Inhaltsverzeichnis |
Die Nahe fließt von Westen nach Osten durch den südlichen Teil des Kreis Birkenfeld. Die Gegend nördlich des Flusses wird vom Mittelgebirge Hunsrück bestimmt, dessen höchster Punkt der Erbeskopf mit 816 m ü. NN ist. Im südlichen Kreisgebiet, Westrich, liegt der Truppenübungsplatz Baumholder, bei dessen Anlegung 14 Gemeinden mit etwa 4.000 Einwohnern umgesiedelt werden mussten.
Geschichtlich gesehen ist die Nahe Grenzlinie zwischen zwei Regionen: Birkenfeld nördlich der Nahe, und Lichtenberg südlich des Flusses. Die Region gehörte vor 1800 zu verschiedenen Herrschaften. Nach dem Wiener Kongress 1815 kam das Fürstentum Birkenfeld zum Großherzogtum Oldenburg; Lichtenberg hingegen zum Herzogtum Sachsen-Coburg-Gotha.

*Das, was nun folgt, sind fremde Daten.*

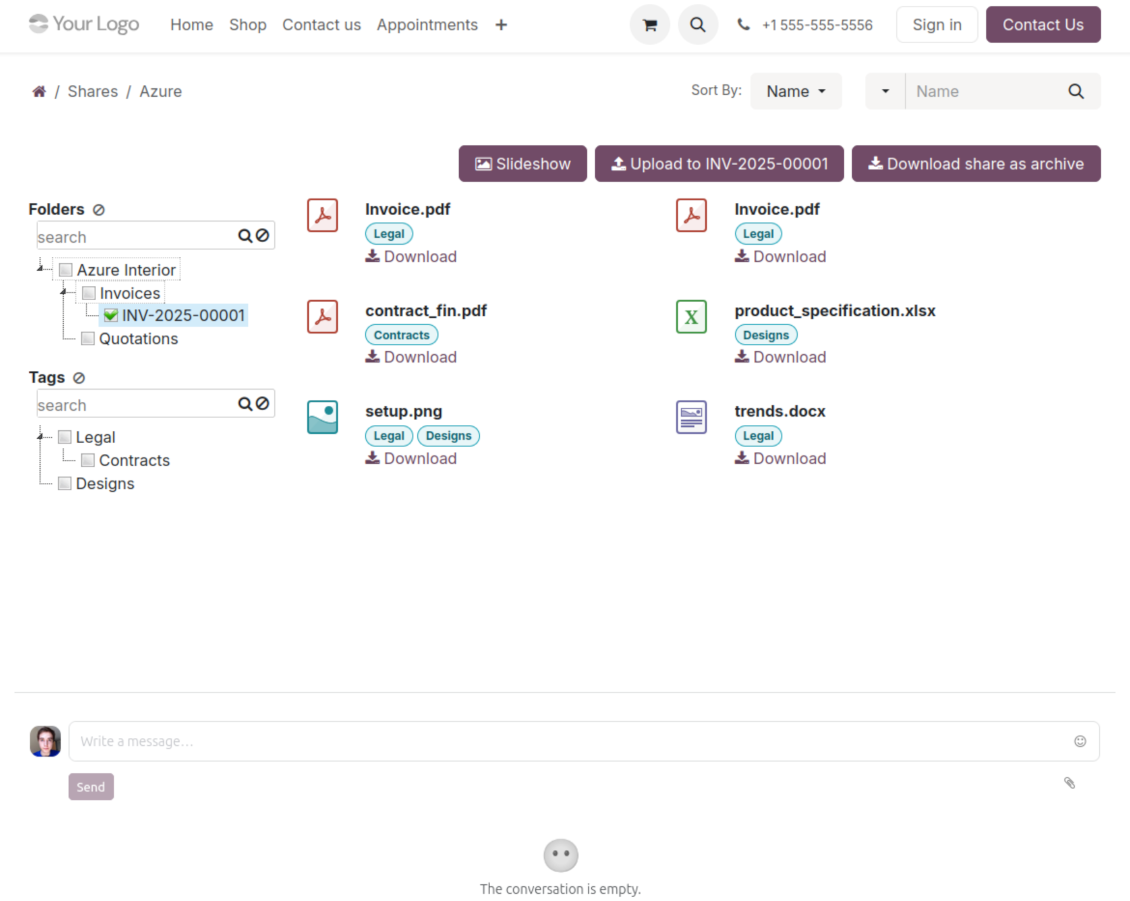
Task: Uncheck the INV-2025-00001 folder checkbox
Action: click(x=111, y=316)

Beide Staaten hatten somit eine Exklave westlich des Rheins. 1834 wurde das zum Fürstentum Lichtenberg erhobene Land an Preußen verkauft, welches das Gebiet zum Kreis Sankt Wendel machte. Der Kreis Birkenfeld blieb zunächst oldenburgisch.
Nach dem Ersten Weltkrieg wurde der südliche Teil des Kreises Sankt Wendel dem Saarland zugeschlagen, der bei Preußen verbleibende Teil hieß fortan Restkreis Sankt Wendel. Im Rahmen des Groß-Hamburg-Gesetzes ging am 1. April 1937 der oldenburgische Kreis Birkenfeld im Austausch für Wilhelmshaven ebenfalls auf das Land Preußen über, welches ihn der Rheinprovinz angliederte und mit dem Restkreis Sankt Wendel vereinigte. Der nunmehr vergrößerte Landkreis Birkenfeld wurde danach noch mehrere Male geringfügig verändert, bis er 1970 seine heutige Ausdehnung erreichte.
Der Kreistag des Landkreises Birkenfeld setzt sich, seit der Kommunalwahl im Juni 2004, wie folgt zusammen:
| Parteien und Wählergemeinschaften | % 2004 |
Sitze 2004 |
% 1999 |
Sitze 1999 |
|
| SPD | Sozialdemokratische Partei Deutschlands | 37,3 | 16 | 44,0 | 18 |
| CDU | Christlich Demokratische Union Deutschlands | 41,8 | 18 | 41,0 | 17 |
| FDP | Freie Demokratische Partei | 9,3 | 4 | 6,1 | 3 |
| FLKB | Freie Liste Kreis Birkenfeld | 4,8 | 2 | – | – |
| LuB | Liste unabhängiger Bürger/innen | 4,2 | 2 | – | – |
| And | Andere | 2,5 | 0 | – | – |
| gesamt | 100,0 | 42 | 100,0 | 42 | |
| Wahlbeteiligung in % | 53,6 | 59,7 | |||
Blasonierung: „Geschachtet von Rot und Silber; belegt mit einem rot gezungten, golden gekrönten und golden bewehrten blauen Löwen.“ (Wappen-Verleihung 28. Juli 1949)
Bedeutung: Das Schachmuster verweist auf die hintere Grafschaft Sponheim, der Löwe auf die Grafschaft Veldenz.
Den Süden des Kreisgebiets berührt die Bundesautobahn 62. Mehrere Bundes-, Landes- und Kreisstraßen durchziehen das Kreisgebiet, darunter die B 41 und die B 422.
Im Nahetal eröffnete die Rhein-Nahe Eisenbahn-Gesellschaft im Jahre 1859 eine Bahnlinie von Bad Kreuznach bis Idar-Oberstein, die im folgenden Jahr in Richtung Saarbrücken weitergeführt worden ist. Den Anschluss zur Kreisstadt stellte 1880 die Birkenfelder Lokalbahn GmbH von der Station Neubrücke aus her. Ein Bahnanschluß (Stichbahn/Stichstrecke) von Heimbach (Bahnstation: Nahe und außerhalb der eigentlichen Ortsgemeinde Heimbach) nach Baumholder mit seinem Truppenübungsplatz wurde 1912 von der Preußischen Staatsbahn erbaut. Auf beiden Strecken ist der Personenverkehr 1962 (Birkenfelder Lokalbahn) bzw. 1981 (der Bahnanschluß nach Baumholder) eingestellt worden. Der Bahnanschluß von Heimbach "Nahe" dient derzeit lediglich noch der Anbindung an den Truppenübungsplatz Baumholder und ist für die zivile Nutzung nicht mehr nutzbar.
Die Verbandsgemeinde Rhaunen liegt in unmittelbarer Nähe des Flughafens Hahn.